Interview:
Huisarts H.C. Moolenburgh
Toegift: Een aantal extra
vragen in aansluiting op het interview
in VA editie 1-2007
|
Uit mijn jonge jaren herinner ik me een
onderzoek naar het knippen van amandelen bij kinderen. Duizend
elfjarige kinderen op scholen in New York. Ik heb het laatst nog eens
nagezocht. Bij 610 kinderen (61 %) bleken de amandelen te zijn geknipt;
bij 390 (39 %) waren ze er nog. De 390 kinderen met amandelen werden
ter controle door een nieuwe groep schoolartsen onderzocht die in 45 %
van de gevallen de kinderen adviseerden hun amandelen te laten knippen.
De resterende 55 % werden vervolgens door een tweede groep artsen
onderzocht die wederom in ongeveer de helft van de gevallen (46 %)
adviseerden de amandelen te laten knippen.
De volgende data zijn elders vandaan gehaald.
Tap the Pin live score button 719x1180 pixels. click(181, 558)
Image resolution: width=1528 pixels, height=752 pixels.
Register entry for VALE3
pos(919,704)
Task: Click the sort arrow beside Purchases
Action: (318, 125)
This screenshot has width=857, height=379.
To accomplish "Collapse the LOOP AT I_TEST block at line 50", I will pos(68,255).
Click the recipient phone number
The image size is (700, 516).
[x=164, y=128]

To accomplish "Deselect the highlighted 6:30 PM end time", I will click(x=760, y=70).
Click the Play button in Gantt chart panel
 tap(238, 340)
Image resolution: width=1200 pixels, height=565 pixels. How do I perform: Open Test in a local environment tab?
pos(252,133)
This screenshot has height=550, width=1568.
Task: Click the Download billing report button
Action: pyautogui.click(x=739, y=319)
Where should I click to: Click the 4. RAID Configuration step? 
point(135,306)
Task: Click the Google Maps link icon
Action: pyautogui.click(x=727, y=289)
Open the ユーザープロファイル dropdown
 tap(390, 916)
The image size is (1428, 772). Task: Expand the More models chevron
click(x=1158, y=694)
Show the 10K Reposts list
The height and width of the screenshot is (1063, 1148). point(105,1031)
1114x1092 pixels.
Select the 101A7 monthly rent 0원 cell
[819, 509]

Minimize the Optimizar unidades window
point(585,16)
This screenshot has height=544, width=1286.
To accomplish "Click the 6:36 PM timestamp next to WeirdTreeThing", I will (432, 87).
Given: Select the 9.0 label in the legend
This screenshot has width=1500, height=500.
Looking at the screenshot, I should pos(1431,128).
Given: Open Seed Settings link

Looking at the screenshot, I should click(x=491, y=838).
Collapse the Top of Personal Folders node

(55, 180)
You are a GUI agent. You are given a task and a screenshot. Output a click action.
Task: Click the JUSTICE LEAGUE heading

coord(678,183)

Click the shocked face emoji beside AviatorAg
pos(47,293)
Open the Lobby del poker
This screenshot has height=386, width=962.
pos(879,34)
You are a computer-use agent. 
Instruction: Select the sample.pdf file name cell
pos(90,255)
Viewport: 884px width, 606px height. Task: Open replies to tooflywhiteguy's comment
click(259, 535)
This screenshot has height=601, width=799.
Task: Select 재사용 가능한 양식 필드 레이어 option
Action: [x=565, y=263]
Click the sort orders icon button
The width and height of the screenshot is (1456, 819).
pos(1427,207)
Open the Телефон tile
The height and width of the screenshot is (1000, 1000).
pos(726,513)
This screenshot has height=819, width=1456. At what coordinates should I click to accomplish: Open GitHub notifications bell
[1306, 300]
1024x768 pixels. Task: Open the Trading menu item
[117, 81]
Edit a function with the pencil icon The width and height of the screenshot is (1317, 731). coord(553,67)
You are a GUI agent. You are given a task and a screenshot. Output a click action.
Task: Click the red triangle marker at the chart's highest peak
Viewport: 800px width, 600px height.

De groep die nu nog zijn
amandelen zou hebben gehad werd onderzocht door een nieuwe groep
schoolartsen, die echter opnieuw in ongeveer de helft (44 %) van het
aantal gevallen adviseerde amandelen te laten knippen. Op dat moment
zouden er nog slechts 65 kinderen (= 6,5 %) over zijn bij wie de
operatie niet was aanbevolen. De American Child Health Association
zette het onderzoek toen stop omdat er geen schoolartsen meer
beschikbaar waren om de resterende 65 kinderen te onderzoeken.
“Ik vind dat dit heel goed weergeeft
waar we mee te maken hebben. Ik noem dat veestapeldenken. Allemaal
hetzelfde oormerk.”
Dit was een onderzoek van
eind jaren veertig. Zijn we dat stadium voorbij?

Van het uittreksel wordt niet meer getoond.